In situ hybridization
formalin fixed paraffin embedded CNS sections
Springer Online Journal Archives 1860-2000
Abstract In situ hybridization (ISH) to detect and to quantitate viral nucleic acid sequences in cryopreserved central nervous system (CNS) tissue is a reliable, valid and sensitive molecular technique. On the other hand, utilization of formaldehyde fixed paraffin embedded (FFPE) tissue to improve cytomorphology requires fundamental changes in the procedure since it is necessary to cleave the elaborate protein network cross-linked by formaldehyde using elevated concentration of proteinases in order to permit diffusion of complementary DNA probes to the targets (genomic viral nucleic acid sequences and/or viral mRNA).
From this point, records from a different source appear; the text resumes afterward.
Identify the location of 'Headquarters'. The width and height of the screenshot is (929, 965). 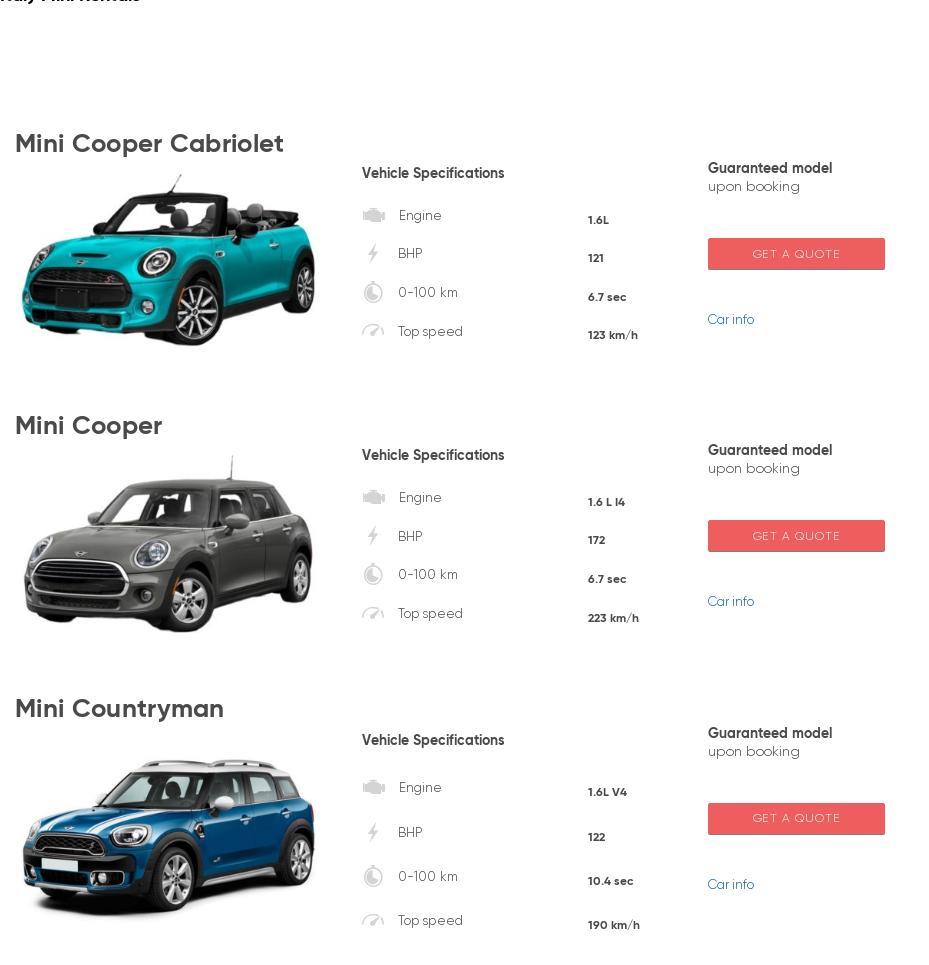
(685, 799).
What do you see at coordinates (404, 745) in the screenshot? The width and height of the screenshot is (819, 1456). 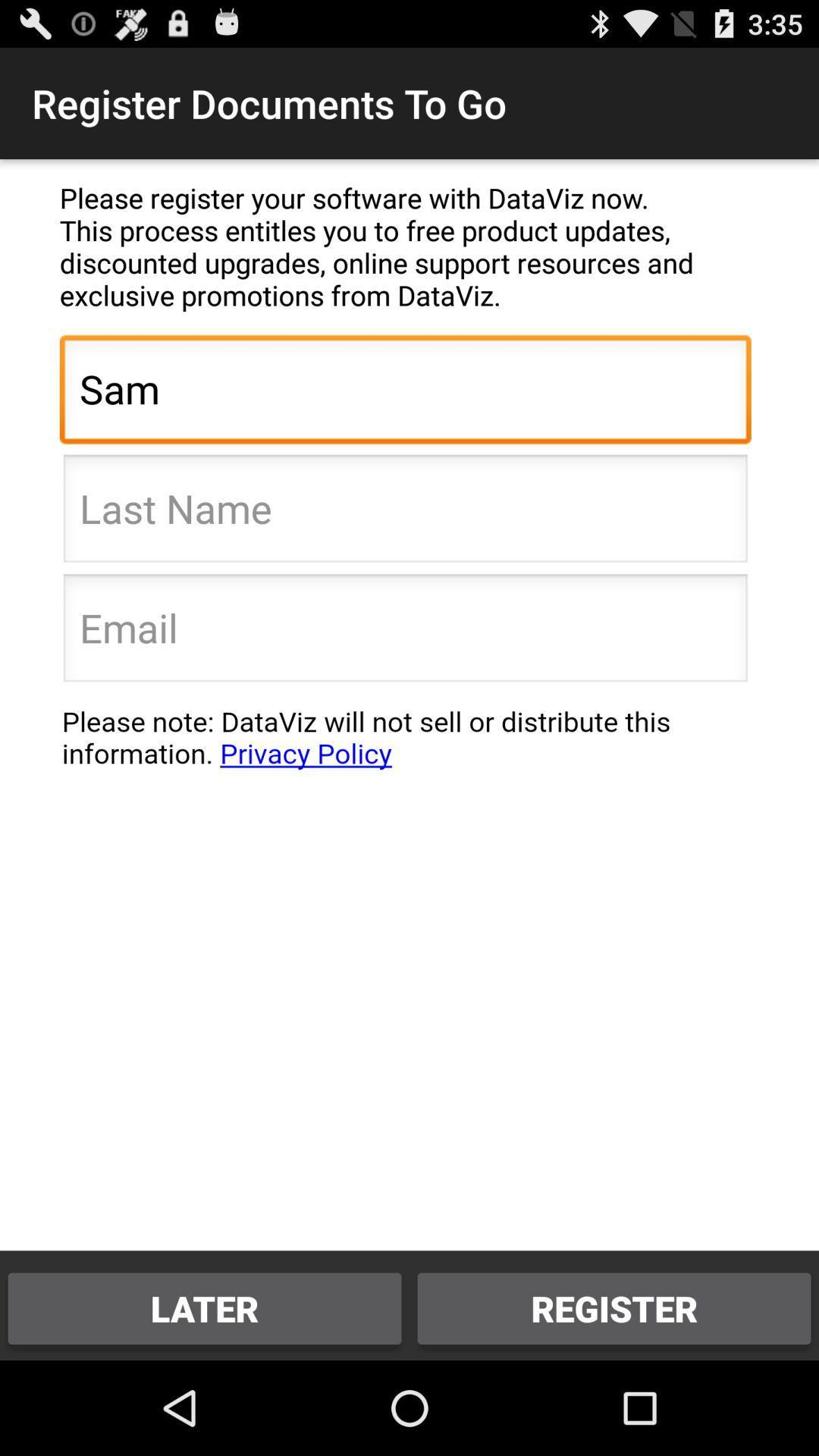 I see `respect your privacy` at bounding box center [404, 745].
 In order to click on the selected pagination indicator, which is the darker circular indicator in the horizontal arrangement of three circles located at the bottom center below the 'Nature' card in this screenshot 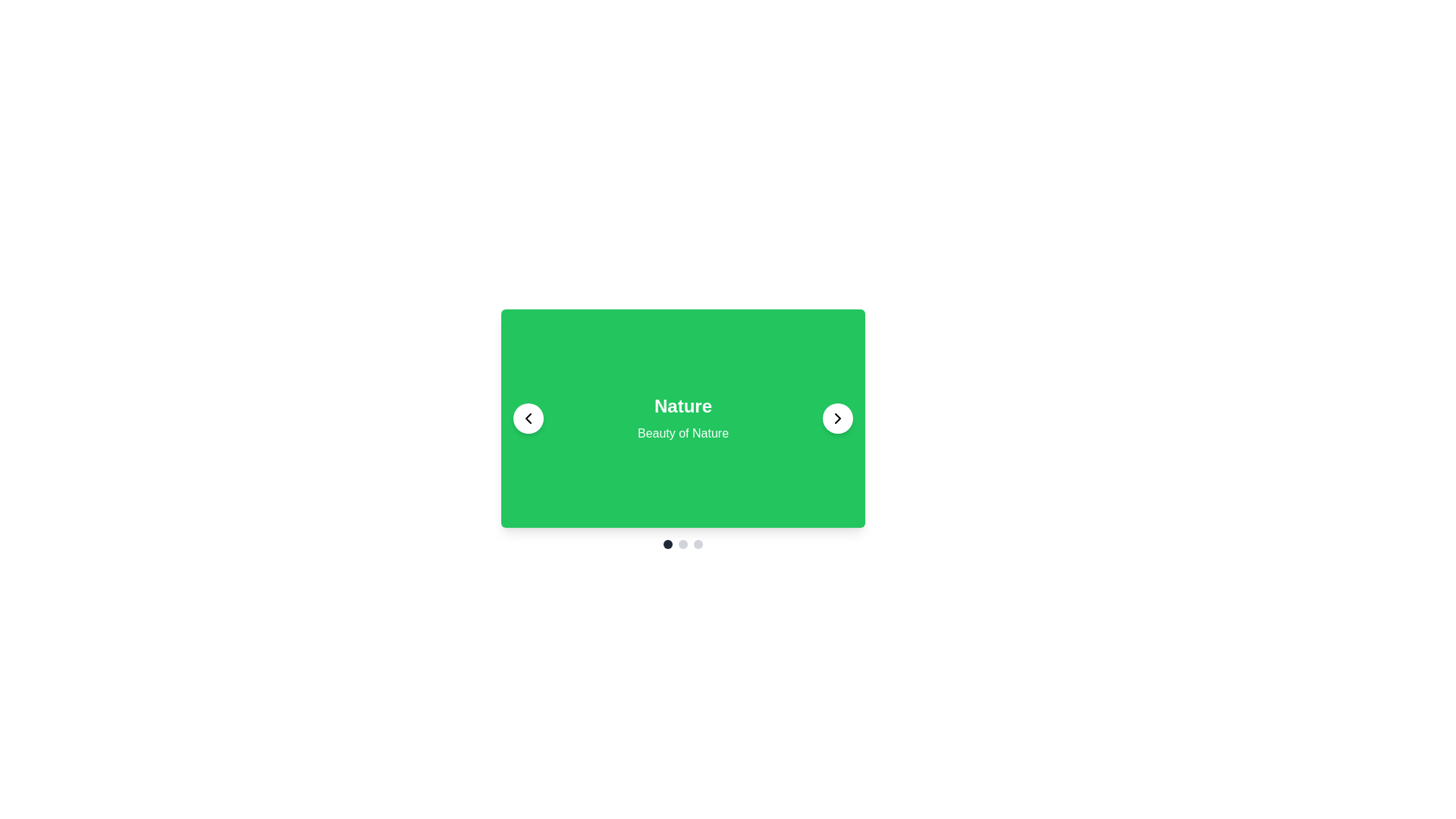, I will do `click(682, 543)`.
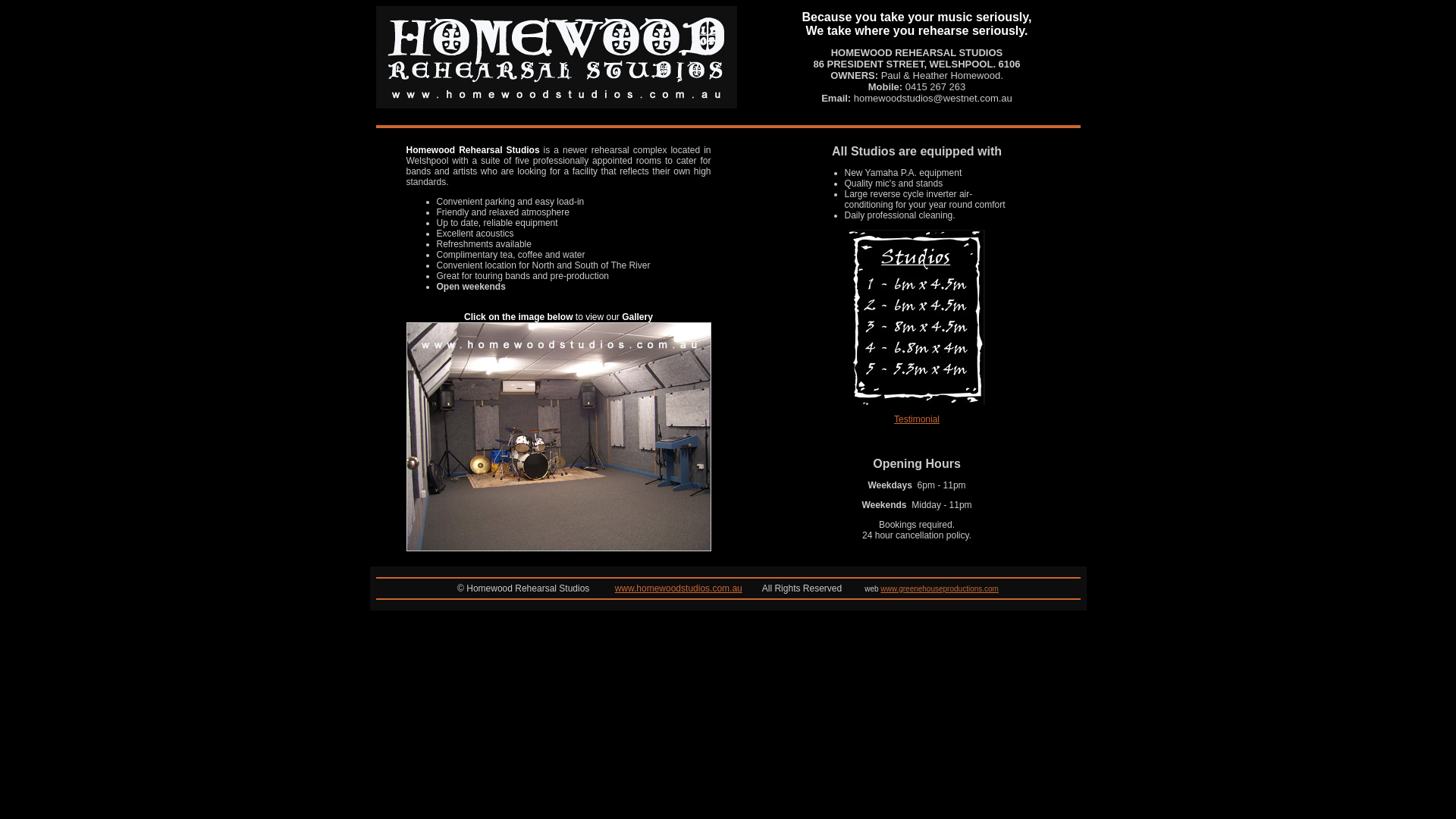 Image resolution: width=1456 pixels, height=819 pixels. What do you see at coordinates (894, 419) in the screenshot?
I see `'Testimonial'` at bounding box center [894, 419].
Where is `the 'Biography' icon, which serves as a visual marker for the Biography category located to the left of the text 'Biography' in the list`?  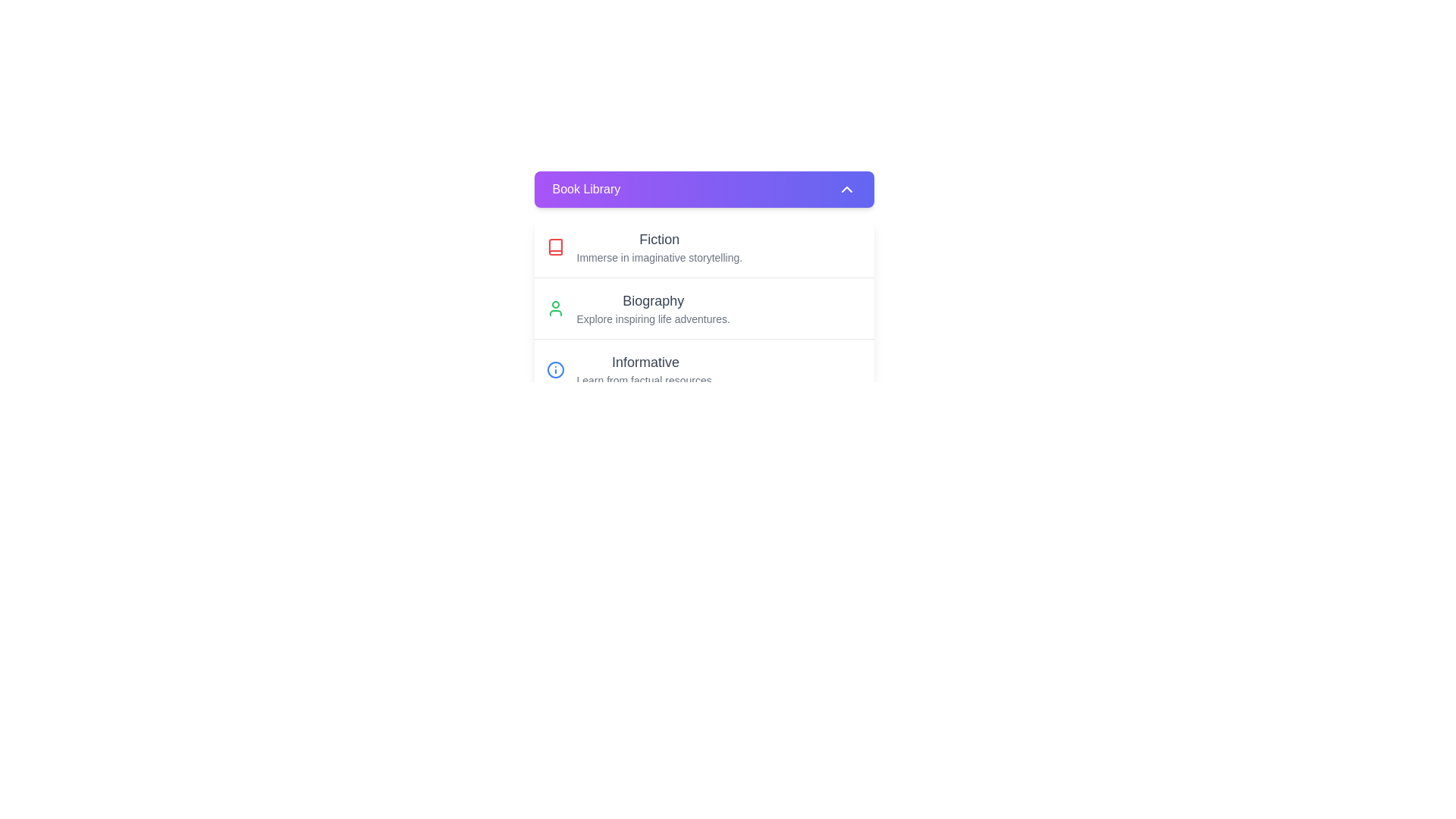
the 'Biography' icon, which serves as a visual marker for the Biography category located to the left of the text 'Biography' in the list is located at coordinates (554, 308).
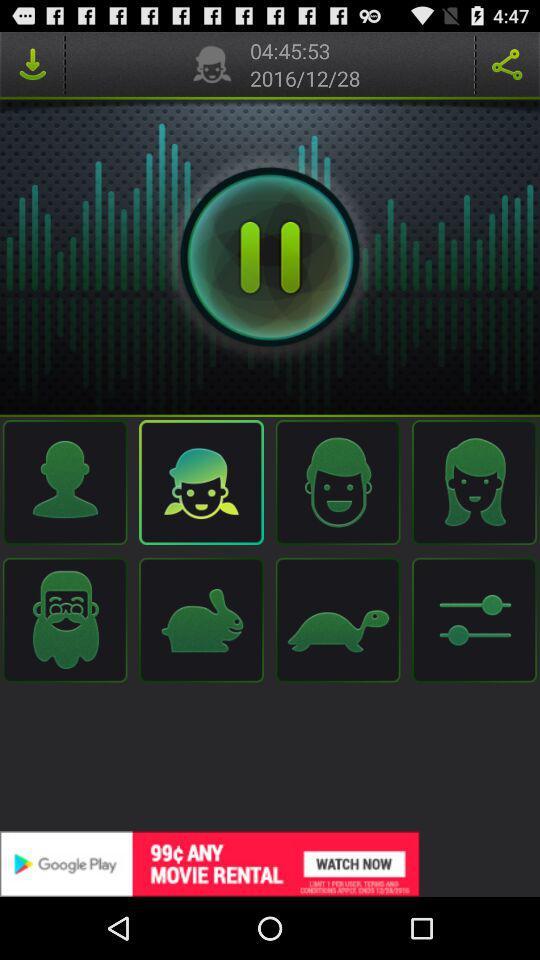 The height and width of the screenshot is (960, 540). Describe the element at coordinates (202, 619) in the screenshot. I see `the rabbit image o the web page` at that location.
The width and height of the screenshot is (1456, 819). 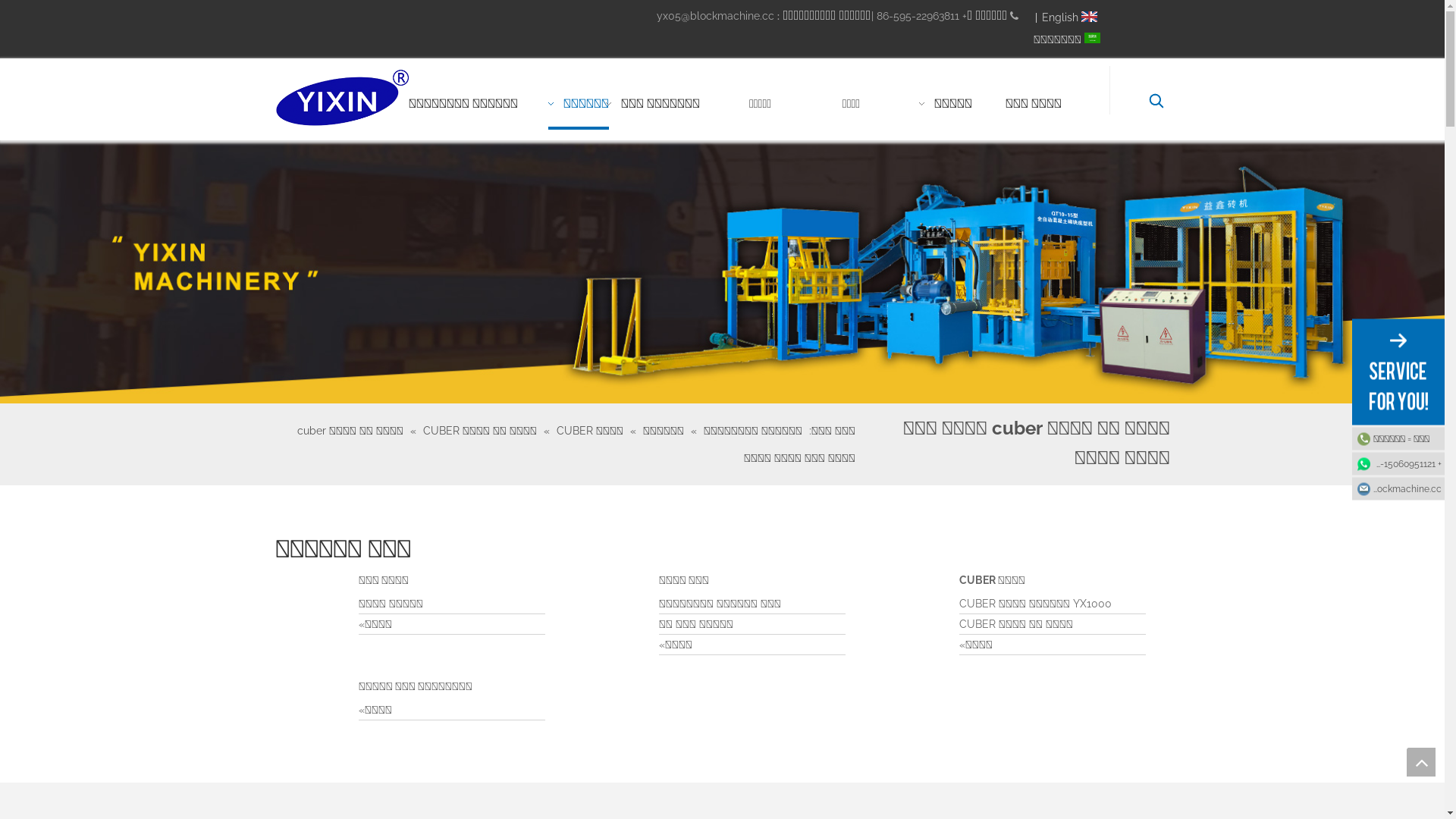 I want to click on 'B5', so click(x=721, y=270).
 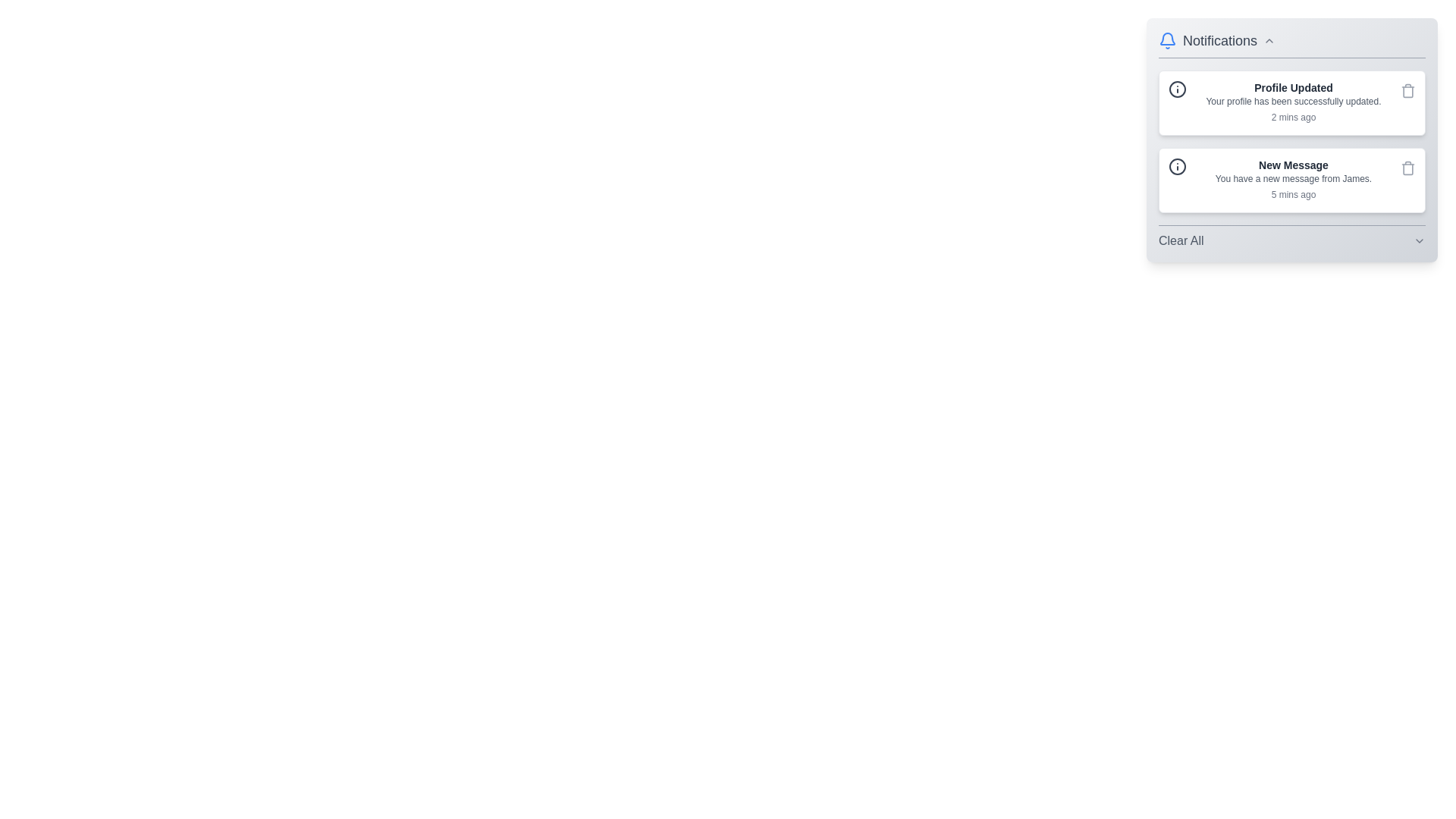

Adversely, this procedure hydrolized the proteinaceous glues generally used to fix tissue to glass slides resulting in loss of tissue sections during the ISH protocol. This report describes the application of a novel procedure utilizing a silano-organic compound to covalently bond to glass slides FFPE sections as well as cryopreserved tissue sections and cultured cells with and without virus infections. This covalent bonding procedure has permitted optimization of the ISH procedure for virus detection and quantification, especially for exploratory studies of specificity and wash stringency in relation to the Tm of the hybridized product. Progressive multifocal leucoencephalopathy (PML) caused by an opportunistic papovavirus (JC) was chosen because of the ready availability of tissue, stability of papovavirus nucleic acids, and specificity of3H-and35S-radiolabeled JC cloned DNA probes. Further, this laboratory is utilizing the optimized sensitive procedure to search for several virus etiologies in human diseases such as multiple sclerosis, temporal lobe epilepsy, Alzheimer's disease, schizophrenia, and Parkinson's disease, as well as normal aging. Fanally, the procedure permits study of 100% of thin serial sections; hence, alternate sections can be hybridized with sense and antisense riboprobes to detect viral genome and its mRNA or stained, immunocytochemically, to detect viral proteins. Accordingly, it is anticipated that the mechanism of persistent CNS viral infections will be deciphered, at least in part by advances in cytological molecular hybridization.